In this Chapter we describe our use of digital soil mapping estimates as input to traditional field soil survey in California, U.S.A. We also describe the development of these raster soil property models as stand-alone products, and practical implications of their use. This Chapter deals with application of existing digital soil mapping tools in active soil surveys, rather than research of new methods.
The soil survey program in the United States is nearing completion of “once-over” coverage of the nation. Many potential soil survey users in the remaining unmapped areas expect to use traditional polygon-based soil maps.
Soil-landscape models based on field point data have been developed in support of selected soil survey projects. We expand on our previous models in a test area that has existing point data and polygon soil mapping. New soil-forming factor covariates (IFSAR elevation data and ASTER satellite images) are used to derive the models. Minor improvements in the model estimates were obtained. Then significant variables from these models are used to test the feasibility of the creation of field soil survey office tools.

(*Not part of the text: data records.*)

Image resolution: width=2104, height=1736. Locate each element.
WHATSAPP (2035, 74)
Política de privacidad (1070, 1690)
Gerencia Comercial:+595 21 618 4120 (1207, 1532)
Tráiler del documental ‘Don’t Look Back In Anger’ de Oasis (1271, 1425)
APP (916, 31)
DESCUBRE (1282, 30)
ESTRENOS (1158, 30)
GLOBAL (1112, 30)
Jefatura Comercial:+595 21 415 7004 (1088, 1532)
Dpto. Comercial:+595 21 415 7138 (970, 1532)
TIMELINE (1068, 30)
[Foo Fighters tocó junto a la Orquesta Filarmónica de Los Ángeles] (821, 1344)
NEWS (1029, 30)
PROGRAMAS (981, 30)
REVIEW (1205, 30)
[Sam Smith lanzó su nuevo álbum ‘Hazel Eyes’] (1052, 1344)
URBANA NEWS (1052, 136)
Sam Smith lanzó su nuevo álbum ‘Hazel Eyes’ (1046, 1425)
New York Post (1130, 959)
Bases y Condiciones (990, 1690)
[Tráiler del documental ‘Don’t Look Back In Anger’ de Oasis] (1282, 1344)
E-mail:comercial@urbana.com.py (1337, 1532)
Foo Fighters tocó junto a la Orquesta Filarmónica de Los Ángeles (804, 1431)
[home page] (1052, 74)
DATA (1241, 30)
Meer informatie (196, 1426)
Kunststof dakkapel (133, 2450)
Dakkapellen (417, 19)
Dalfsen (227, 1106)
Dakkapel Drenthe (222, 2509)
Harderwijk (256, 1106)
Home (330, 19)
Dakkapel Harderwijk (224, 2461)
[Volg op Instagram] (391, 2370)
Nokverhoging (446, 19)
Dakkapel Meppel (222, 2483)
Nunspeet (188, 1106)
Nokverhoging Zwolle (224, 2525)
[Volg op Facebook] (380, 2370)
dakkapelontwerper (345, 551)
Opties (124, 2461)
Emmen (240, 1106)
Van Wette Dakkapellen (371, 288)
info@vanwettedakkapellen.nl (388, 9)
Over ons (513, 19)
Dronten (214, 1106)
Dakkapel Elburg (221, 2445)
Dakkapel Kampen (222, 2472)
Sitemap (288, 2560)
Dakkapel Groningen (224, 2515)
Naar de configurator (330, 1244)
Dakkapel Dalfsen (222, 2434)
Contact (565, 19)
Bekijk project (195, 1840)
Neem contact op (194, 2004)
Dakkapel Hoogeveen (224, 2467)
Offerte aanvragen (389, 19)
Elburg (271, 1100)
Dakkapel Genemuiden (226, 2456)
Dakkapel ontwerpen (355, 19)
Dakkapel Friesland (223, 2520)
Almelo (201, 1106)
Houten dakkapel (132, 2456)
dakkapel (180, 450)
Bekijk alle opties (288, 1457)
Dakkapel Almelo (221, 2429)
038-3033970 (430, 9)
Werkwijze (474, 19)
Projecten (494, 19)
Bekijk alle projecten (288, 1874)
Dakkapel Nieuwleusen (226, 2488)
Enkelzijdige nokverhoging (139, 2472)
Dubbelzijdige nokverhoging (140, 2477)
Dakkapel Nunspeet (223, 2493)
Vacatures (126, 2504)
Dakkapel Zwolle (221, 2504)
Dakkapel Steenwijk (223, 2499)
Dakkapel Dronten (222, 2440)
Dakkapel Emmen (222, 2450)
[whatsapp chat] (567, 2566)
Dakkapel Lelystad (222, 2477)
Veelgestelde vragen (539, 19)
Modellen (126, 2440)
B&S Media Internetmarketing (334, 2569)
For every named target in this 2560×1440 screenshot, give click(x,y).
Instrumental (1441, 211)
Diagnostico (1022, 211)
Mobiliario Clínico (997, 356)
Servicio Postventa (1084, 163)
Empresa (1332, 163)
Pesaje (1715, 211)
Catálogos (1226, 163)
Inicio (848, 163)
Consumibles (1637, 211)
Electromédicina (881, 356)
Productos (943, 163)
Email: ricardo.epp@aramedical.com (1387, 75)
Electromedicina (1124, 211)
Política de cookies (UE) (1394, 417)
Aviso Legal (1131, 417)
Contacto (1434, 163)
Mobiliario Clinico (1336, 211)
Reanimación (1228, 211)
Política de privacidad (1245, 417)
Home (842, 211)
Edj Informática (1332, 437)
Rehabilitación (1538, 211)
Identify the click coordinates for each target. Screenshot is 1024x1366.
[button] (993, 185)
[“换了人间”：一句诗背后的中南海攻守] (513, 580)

We feel that raster soil-landscape models are a developmental product of soil survey. They are just becoming useful as pre-mapping estimates of the spatial distribution of some individual soil properties. The explicit estimation of all significant soil properties based on a suite of individual models is still to be developed. This is required before informed land management decisions can be based on digital soil mapping.
Since natural resource management methods and regulations are coordinated locally, regionally, and nationally, standards for the creation and implementation of these models are required for consistent and coordinated outputs within a nation.